Despite passing as close to the Sun as it ever gets, finding 67P's active regions has been an unexpected challenge. There is a lot of activity on the comet that gives birth to the surrounding cloud of dust and gas, known as the coma, but the mechanics of this activity is still being investigated and is proving a great challenge.

Computer models suggest that escaping water vapour must come from a nearly uniform distribution of dirty water ice spread across the comet's nucleus. However, the Hapi region has shown itself to be more active than other areas. More collimated activity has been tracked back from the coma to the location of pits and cliff edges, where ice deposits have been identified.
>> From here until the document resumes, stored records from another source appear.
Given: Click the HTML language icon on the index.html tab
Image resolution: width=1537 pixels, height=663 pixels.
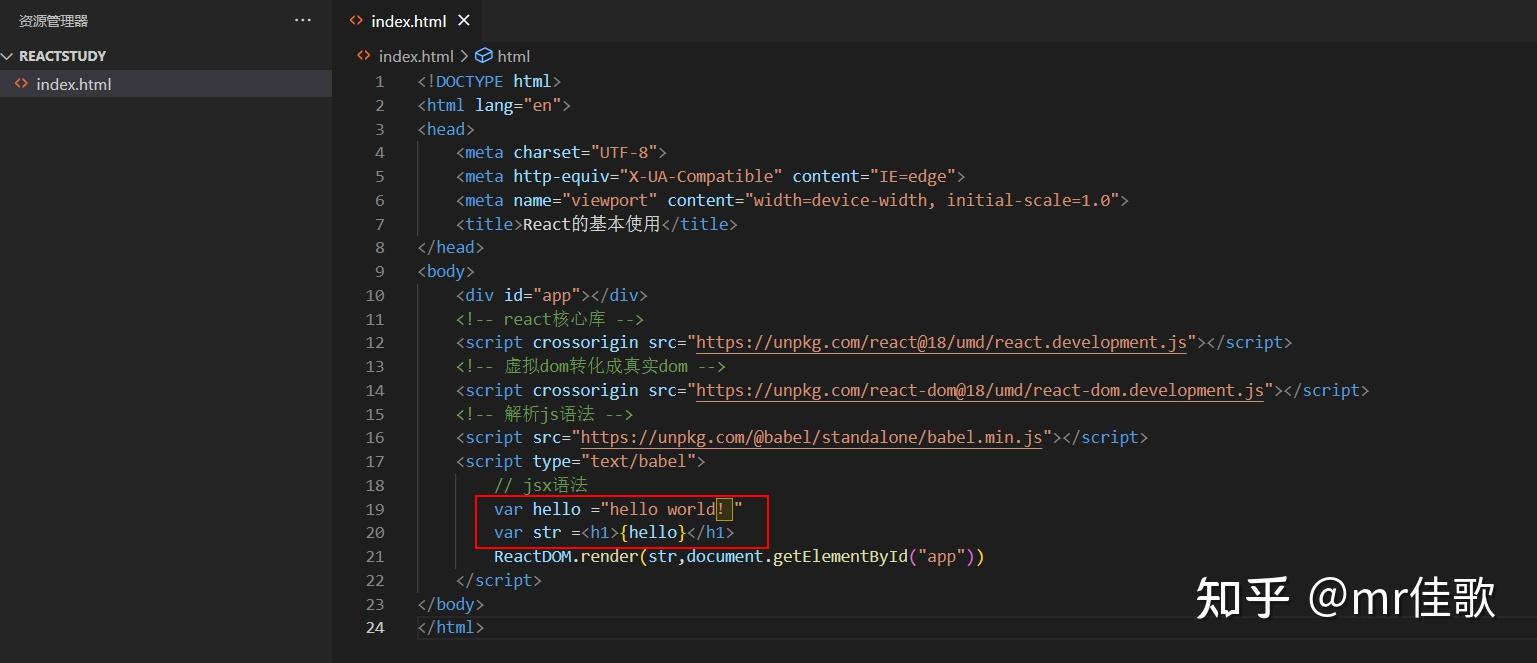Looking at the screenshot, I should click(357, 19).
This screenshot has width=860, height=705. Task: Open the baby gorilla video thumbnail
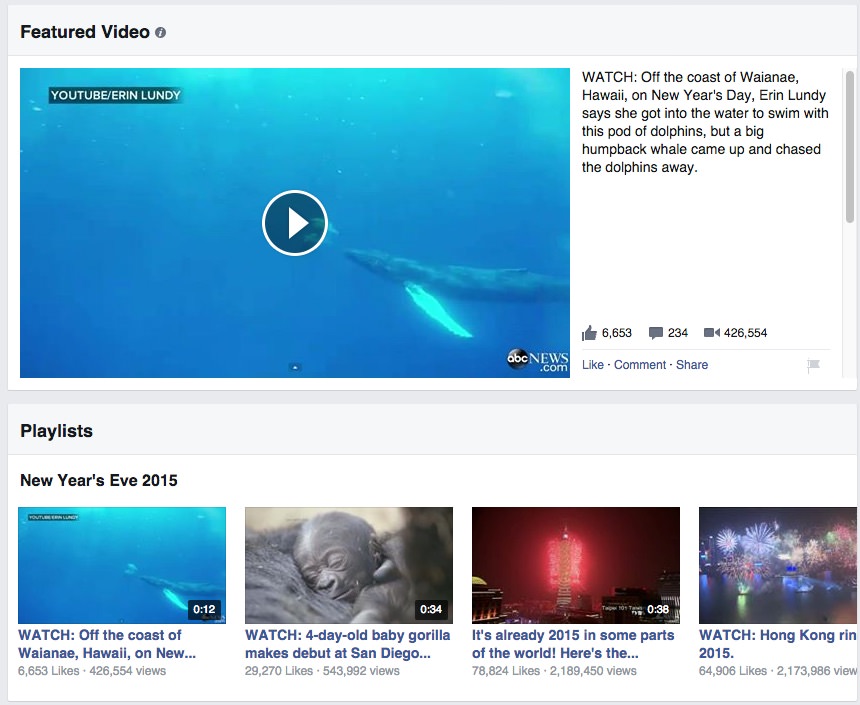[x=349, y=565]
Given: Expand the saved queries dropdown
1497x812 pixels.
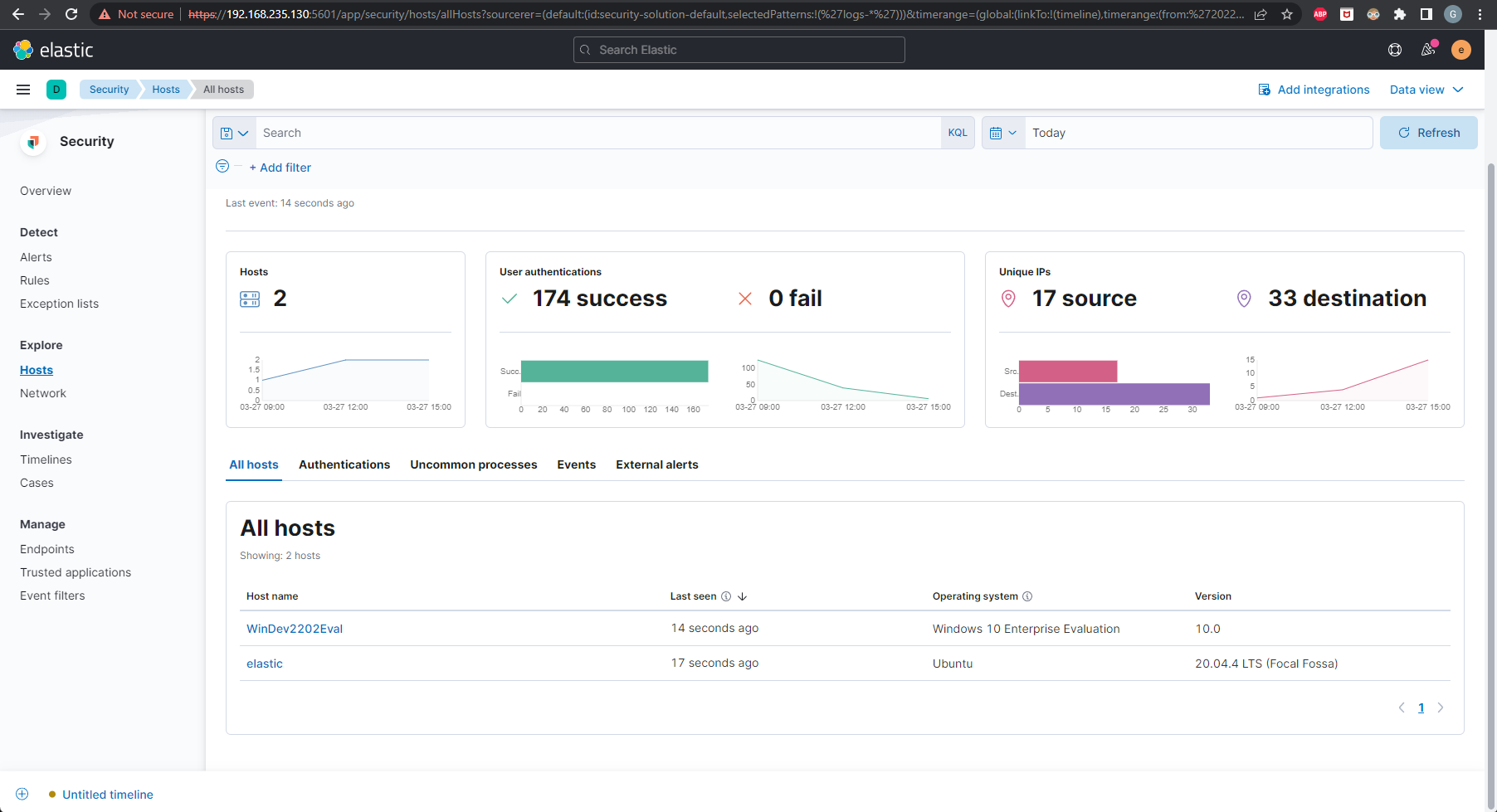Looking at the screenshot, I should (x=234, y=133).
During perihelion some very large, 'explosive' enhancements in the coma were seen. Combining these observations with modelling is a major activity, with scientists trying to reconcile the different mechanisms at play.

Artist's impression of the magnetic field-free region found by Rosetta at comet 67P. Credit: ESA–C.Carreau

The outflowing coma interacts with the solar wind – a stream of charged particles continuously flowing from the Sun. As activity grows, these interactions become more intense and create a cavity, 'shielding' the nucleus from the solar wind. Such a cavity was expected to stand in front of the comet by only a few 10's of kilometres, but observations by the Rosetta Plasma Consortium have found that it is much more dynamic, its boundary reaching more than 180 kilometres from the comet. A new breed of wave interaction has been discovered by Rosetta and has been coined the 'comet sound'. How this interaction changes over time is still being investigated.
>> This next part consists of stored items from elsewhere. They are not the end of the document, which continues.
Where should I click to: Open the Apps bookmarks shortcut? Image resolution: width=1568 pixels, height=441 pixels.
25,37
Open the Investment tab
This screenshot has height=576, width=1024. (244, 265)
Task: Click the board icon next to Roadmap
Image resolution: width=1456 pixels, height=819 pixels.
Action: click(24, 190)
To study the internal structure, the CONSERT experiment passed radio waves through the nucleus between the lander and the orbiter. It showed that the porosity of the 'head' of the comet is very high – about 75-85%. This is consistent with a very loosely compacted mixture of dust and ice, termed a 'rubble pile'. This observation was also supported by studies, by the Radio Science Investigation team, of the way the Rosetta orbiter is pulled by the gravity of the comet, which allowed them to infer the porosity of 67P.
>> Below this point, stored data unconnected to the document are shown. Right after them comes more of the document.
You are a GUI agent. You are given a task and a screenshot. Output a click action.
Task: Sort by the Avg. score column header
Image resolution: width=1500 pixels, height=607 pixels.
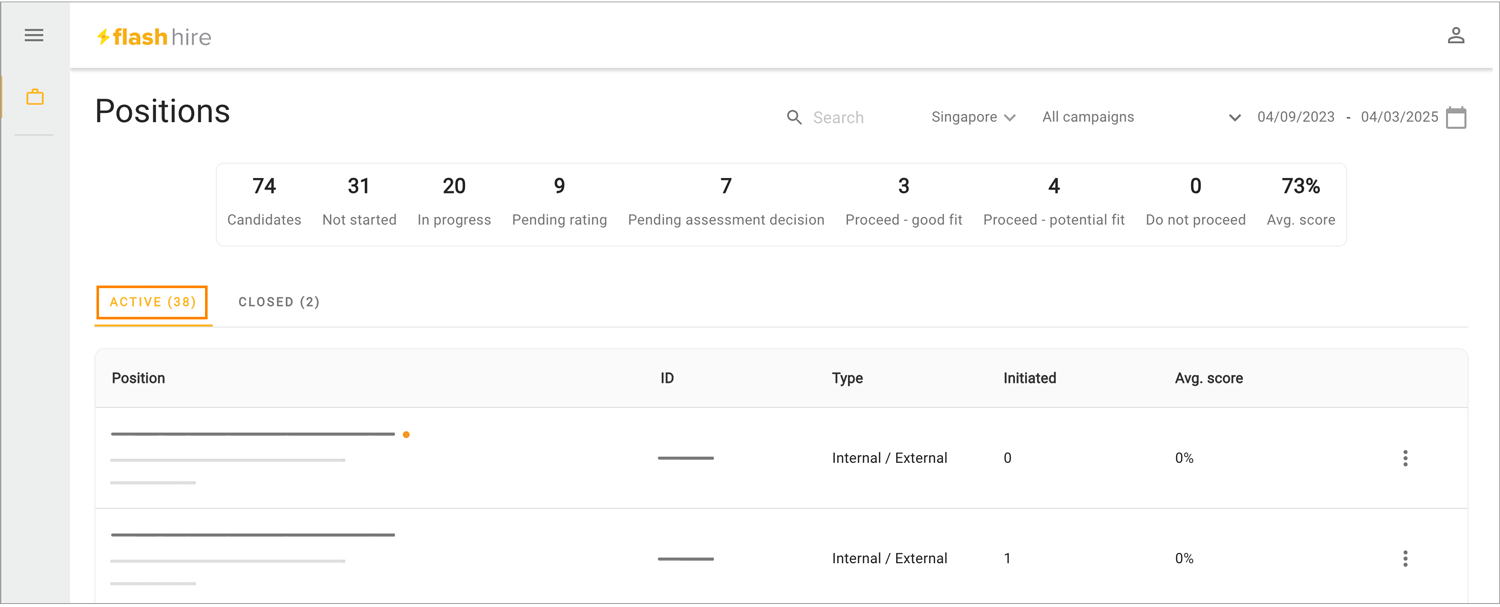point(1209,378)
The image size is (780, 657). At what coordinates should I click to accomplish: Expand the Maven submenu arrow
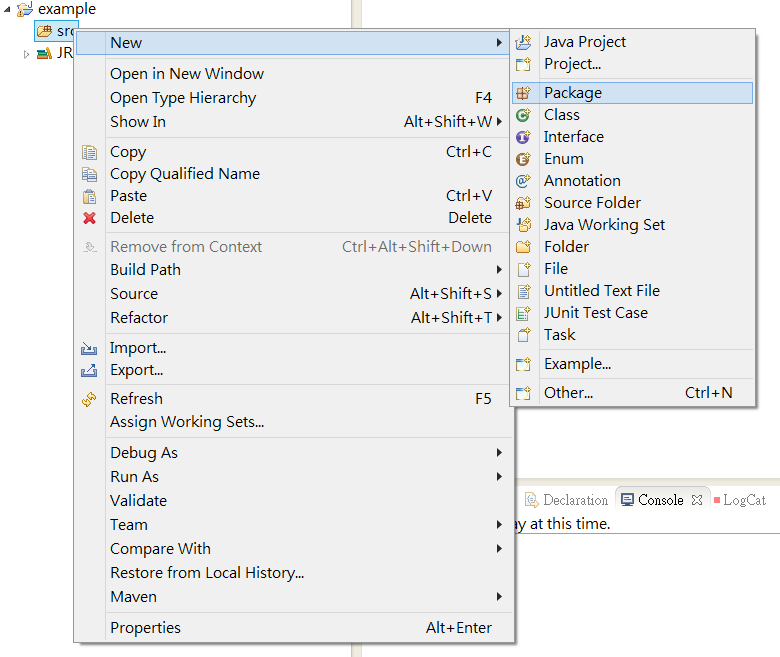[499, 596]
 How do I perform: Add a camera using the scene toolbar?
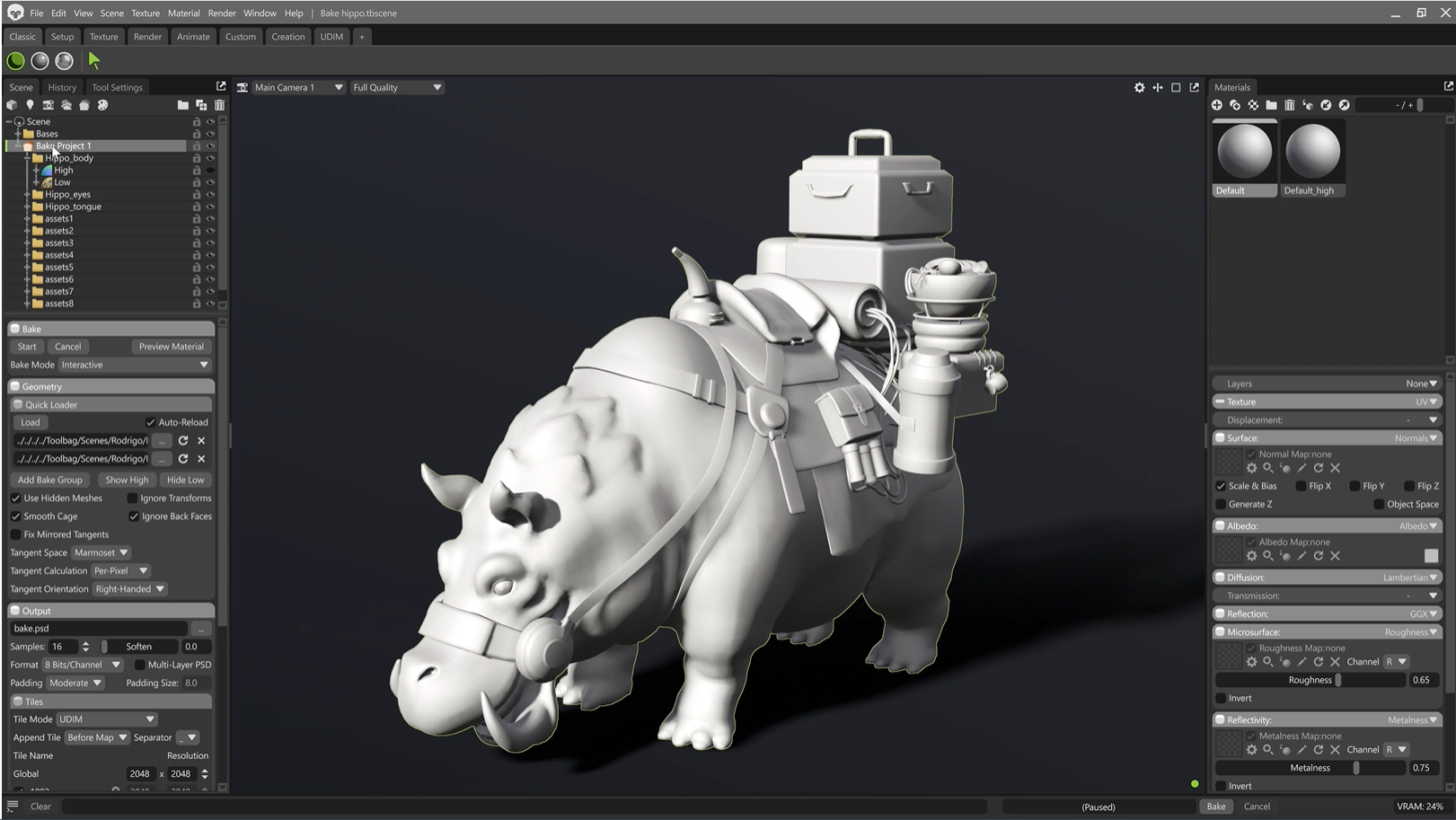48,105
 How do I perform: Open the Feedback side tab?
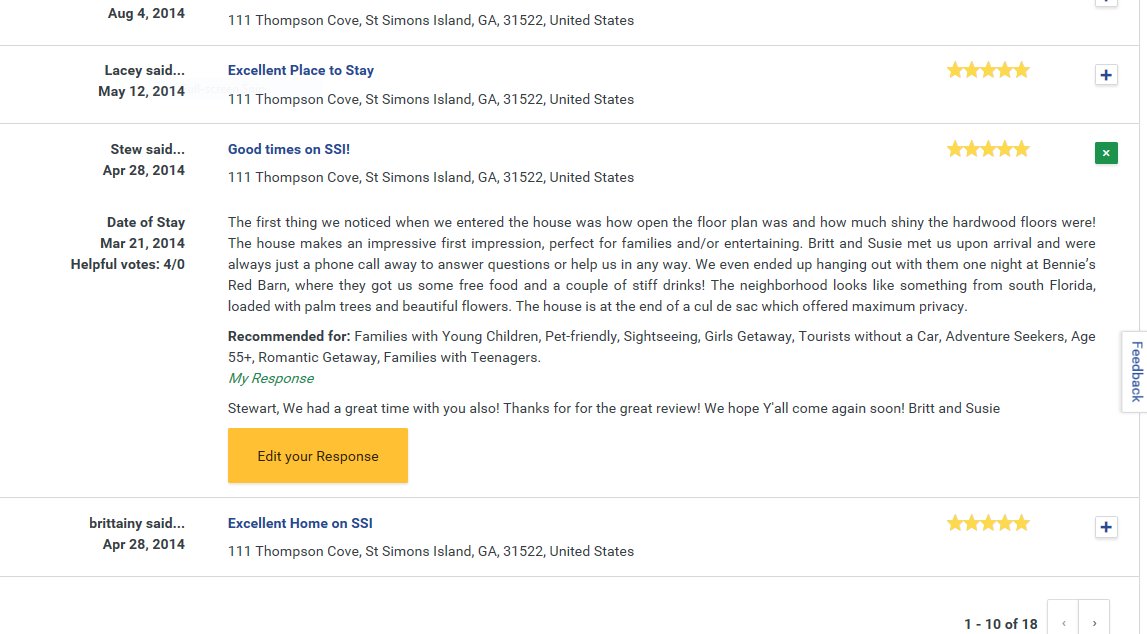pyautogui.click(x=1135, y=371)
The high porosity suggests that the comet's formation was a relatively gentle affair with many small 'cometesimals' falling together at speeds of less than 1 metre per second. This would mean that they 'rested' against each other rather than melting into a single slab.

Close-up of pit wall with 'goose bumps'. Credit: ESA/Rosetta/MPS for OSIRIS Team MPS/UPD/LAM/IAA/SSO/INTA/UPM/DASP/IDA

Tantalisingly, OSIRIS has seen pits 100 metres wide and deep. Visible in the walls are 'goose bumps' about 3 metres in diameter. Computer models suggest that the original cometesimals would be about this size. So, could these be the original building blocks that accumulated 4.6 billion years ago to become 67P/Churyumov-Gerasimenko? Time and further investigation will help answer this question.

Rosetta's mission is set to continue until 30 September 2016. At this time the comet will be around 3.6 times further from the Sun than the Earth is. This is the distance at which Rosetta finds it increasingly difficult to generate enough power from its solar panels to keep functioning.

Mission controllers are planning to set the spacecraft down on the dusty, icy surface of the comet. They are targeting Ma'at, a region hosting some active pits on the small comet lobe. This region has been chosen for its scientific potential and taking into account the operational constraints involved in carrying out the descent. Although the data collecting will then be over, the analysis and investigation will continues for decades to come.

Clearly, it is not just the double-lobed structure of 67P that marks it out as an individual. Its composition, density and behaviour all suggest that we must substantially revise or even re-write our ideas about comets. Our understanding of comets, the formation of the Earth and other planets will never be the same again thanks to Rosetta and Philae.